Chez Chirac il y avait le regard mais aussi les mains. La main, celle qui passe de la fenêtre de la voiture, le soir de son élection, la main qui écrase avec chaleur celle d’un paysan corrézien.  Dans ce chapitre des « forces de l’esprit », Arnaud Ardoin va plus loin, et là on n’a plus de mal à le suivre, en prêtant à Jacques Chirac des forces occultes et des pouvoirs puisés à de lointaines sources corréziennes.

Plusieurs fois la rumeur, notamment en 2016 sur internet et par le biais d’une Christine Boutin, depuis boutée hors la politique, Jacques Chirac a été donné pour mort.

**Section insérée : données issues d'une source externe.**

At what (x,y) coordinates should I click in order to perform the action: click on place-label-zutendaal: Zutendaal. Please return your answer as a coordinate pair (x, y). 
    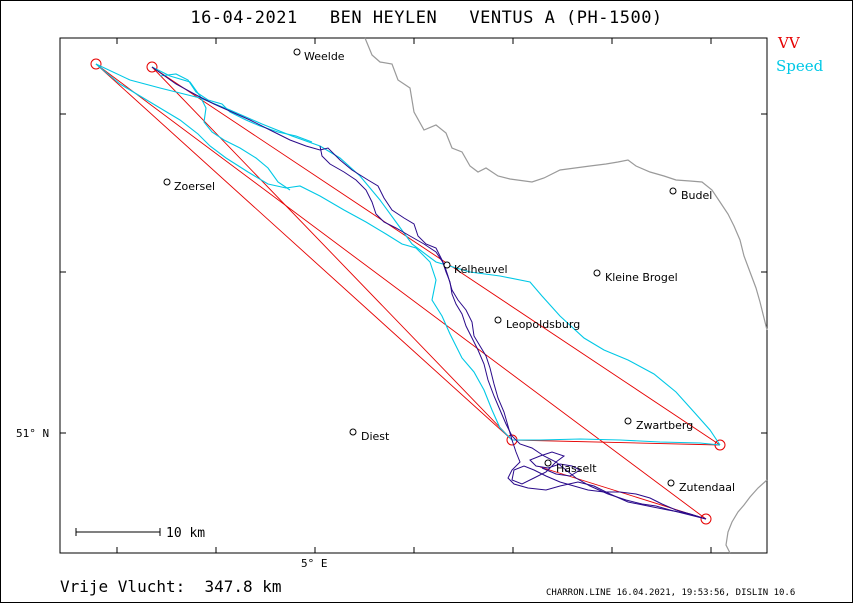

François Mitterrand avait obtenu de son entourage de passer son dernier Noël à Assouan, au Old Cataract, cet hôtel de légende, pour partir avec cette merveilleuse image du Nil nimbé de felouques alanguis. Jacques Chirac lui, aurait rêvé de retrouver le palais prêté par le roi du Maroc à Agadir. La dernière fois qu’il y a passé quelques jours, il a du être rapatrié en urgence après un malaise.  La nuit finira bien par tomber vraiment un jour.  Ce jour là l’ancien président ne lancera pas goguenard, « j’espère qu’elle ne s’est pas fait mal ».  Ni Daniel Leconte, ni Jacques Chirac ne seront plus là pour en rire.

Ch.B

  • Arnaud Ardouin sera l’invité du déjeuner-débat du Club de la presse Val de Loire,  et de Com’45, vendredi 17 novembre à 12h 15 au Studio 16 à Orléans.
  • Président, la nuit vient de tomber » par Arnaud Ardoin. Au Cherche Midi. 19€
  • Arnaud Ardoin, journaliste à LCP (La Chaine Parlementaire) est aussi écrivain. Il est l’auteur de AZF (Editions du Rocher) et La Chute des idoles (Michalon).
  • -Cercil : Centre d’études et de Recherche sur les camps du Loiret (Pithiviers, Beaune-la-Rolande et Pithiviers).